** Begin EXTRACT **
Secret Cinema, 4th November 2012 – The Shawshank Redemption

2012-11-04 13.48.23

First off, apologies for the lack of decent photographs (not that my previous efforts were even approaching ‘decent’). The specificities of this event meant I couldn’t figure out a way of taking my camera – though no one seemed to mind people snapping away on mobiles so I managed to sneak two or three of those in during lapses of security (the phone I did have to secrete about my person though).

To begin at the beginning – I had a harder time guessing this title than previous Secret Cinema events I’d been to. The clues leading up to the event were more general and didn’t really connect with the way I see the film, or at least I was expecting something more heavyweight. References to truth and justice seemed to point to a crime and punishment theme but the more philosophical offerings  seemed to place this on a grander scale, as if it were to be about the nature of such ideas possibly related to one person’s spiritual journey. The references to ‘hope’ and ‘storms’ should probably have been more of a clue but both were more literal when I’d been thinking metaphorical and I failed to connect them completely to Shawshank. I did consider the film a few times but each new clue seemed to rule it out. However, when the dress codes and identities came through – all male identities from different ethnicities, home towns and occupations – a prison theme presented itself and along with the folksy American tone one of the messages and time frame Shawshank was looking probable.

Donning the required long-johns and man’s suit, and with my valuables discretely about my person, I made my way to Bethnal Green Library. After waiting some time after the start time it transpired there’d been some kind of technical hitch – the doors to ‘the court’ were locked and we couldn’t get in. I’m not sure what exactly happened, I presume the people who’d been allocated the following time slot began to arrive and the queue got too long but at any rate those of us at the front of the queue were denied our due process and marched straight onto the prison bus without any kind of hearing at all. From other people’s reports I gather that we were meant to be sentenced by the judge and given our papers with the identities the online system had set up for us with our various crimes and sentences laid out. Therefore when we got to the prison we had no such papers.
** End EXTRACT **
REQUEST: Rewrite the passage of the Secret Cinema account starting at "Donning the required" and ending at "no such papers.", changing "prison bus" to "police van".
** Begin ENTRIES SHOWN **
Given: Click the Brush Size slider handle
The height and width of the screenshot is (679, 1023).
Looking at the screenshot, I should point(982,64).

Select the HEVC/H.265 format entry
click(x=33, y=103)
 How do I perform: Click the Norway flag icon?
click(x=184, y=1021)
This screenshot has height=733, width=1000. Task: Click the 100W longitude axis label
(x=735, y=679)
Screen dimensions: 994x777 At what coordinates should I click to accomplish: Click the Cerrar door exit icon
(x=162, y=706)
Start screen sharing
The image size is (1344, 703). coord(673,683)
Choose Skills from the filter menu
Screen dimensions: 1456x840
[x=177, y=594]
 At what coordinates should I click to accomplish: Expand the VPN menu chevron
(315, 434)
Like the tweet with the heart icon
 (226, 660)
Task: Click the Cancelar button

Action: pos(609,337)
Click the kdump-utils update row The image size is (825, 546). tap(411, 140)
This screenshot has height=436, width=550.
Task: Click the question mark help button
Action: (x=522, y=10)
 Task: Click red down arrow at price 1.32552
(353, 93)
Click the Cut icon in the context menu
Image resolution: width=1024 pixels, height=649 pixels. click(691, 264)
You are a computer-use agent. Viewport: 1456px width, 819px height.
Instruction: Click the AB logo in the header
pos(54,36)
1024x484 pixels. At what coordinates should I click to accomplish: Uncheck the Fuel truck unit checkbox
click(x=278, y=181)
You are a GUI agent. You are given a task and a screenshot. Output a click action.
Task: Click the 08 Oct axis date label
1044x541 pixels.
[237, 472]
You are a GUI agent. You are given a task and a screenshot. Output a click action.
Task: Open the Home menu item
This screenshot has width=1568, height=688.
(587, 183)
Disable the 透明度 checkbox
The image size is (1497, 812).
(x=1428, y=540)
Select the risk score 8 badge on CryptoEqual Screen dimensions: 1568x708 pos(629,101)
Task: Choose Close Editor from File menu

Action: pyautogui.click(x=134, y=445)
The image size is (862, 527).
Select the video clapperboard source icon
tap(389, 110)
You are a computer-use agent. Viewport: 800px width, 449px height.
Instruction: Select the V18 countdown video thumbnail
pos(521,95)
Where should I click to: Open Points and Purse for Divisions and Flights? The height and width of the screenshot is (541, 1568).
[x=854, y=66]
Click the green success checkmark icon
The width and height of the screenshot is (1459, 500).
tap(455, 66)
** End ENTRIES SHOWN **
EXERCISE RESPONSE:
Donning the required long-johns and man’s suit, and with my valuables discretely about my person, I made my way to Bethnal Green Library. After waiting some time after the start time it transpired there’d been some kind of technical hitch – the doors to ‘the court’ were locked and we couldn’t get in. I’m not sure what exactly happened, I presume the people who’d been allocated the following time slot began to arrive and the queue got too long but at any rate those of us at the front of the queue were denied our due process and marched straight onto the police van without any kind of hearing at all. From other people’s reports I gather that we were meant to be sentenced by the judge and given our papers with the identities the online system had set up for us with our various crimes and sentences laid out. Therefore when we got to the prison we had no such papers.